Opposite sex couples have been able to register civil partnership since 31 December 2019 and the only official stats so far available show that on that day there were 167 opposite-sex civil partnerships formed in England and Wales that day.  It will be a while before there are any stats for 2020 but these will be affected presumably by the pandemic's effect on weddings generally so it will be hard to get a true picture of the appetite for opposite sex civil partnerships. My own impression is of fairly low public interest in this. The government estimated something like 75,000 opposite sex civil partnerships per year, but I would be amazed if there were anything like this many.

Same sex civil partnerships were slightly on the rise in 2019 when there were 994 same-sex civil partnerships formed in England and Wales and the majority (61%) of same-sex civil partnerships in England and Wales in 2019 were between men.

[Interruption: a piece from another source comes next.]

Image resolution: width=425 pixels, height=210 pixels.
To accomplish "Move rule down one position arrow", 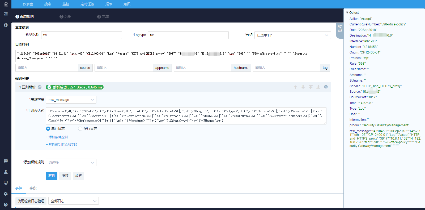I will point(303,87).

Sadly female couples are more likely to dissolve their civil partnerships.  There were 916 same-sex civil partnerships dissolutions granted in England and Wales in 2019; of these, 54% were to female couples. Now I come to think of it I have dealt with more dissolutions for female couples than male. Is this borne out in your practice too Jo?

Jo: I'd say I have worked for slightly more men, in relation to CP dissolutions, but it would be too close to call it.  Of the women I have worked for my impression is that women don’t want to claim against each other's assets whereas men do or are at least more comfortable with that proposition.  Many older couples (of both sexes) are of the generation where there was no expectation of 'going to law' to resolve their differences.  That's now changed but I think we will have to wait for younger couples to come through to see if they are more willing to engage in legal processes to sort things out. I hope they are more likely to choose mediation, Collaborative or Arbitration; anything but court. 

I have also found that I do far more pre-nuptials for male clients - this might be because they often have more money to worry about but often there is an age gap so the older chap wants to secure his already accumulated substantial wealth.  But one mustn't talk in generalities. Anyway, t's always a good idea to consider a prenuptial!

My hope is that one day there will be no differentiation between marriage, same sex marriage or civil partnerships.  That the 'new marriage' can take place between anyone (with the usual safeguards for age and degrees of kinship relationship etc) and will be able to take place in the place of worship, venue or place of their choice. Sadly, I note the Law Commission’s consultation on weddings ‘Getting Married’ ignores entirely the needs of same sex couples – seeing it as political! Such an inequality of approach is galling to me. Seriously outrageous.

Let's do this blog again in 10 years to see what, if anything has changed!

Bridget: Make it 2 years in the hope of a faster pace of change and you’re on!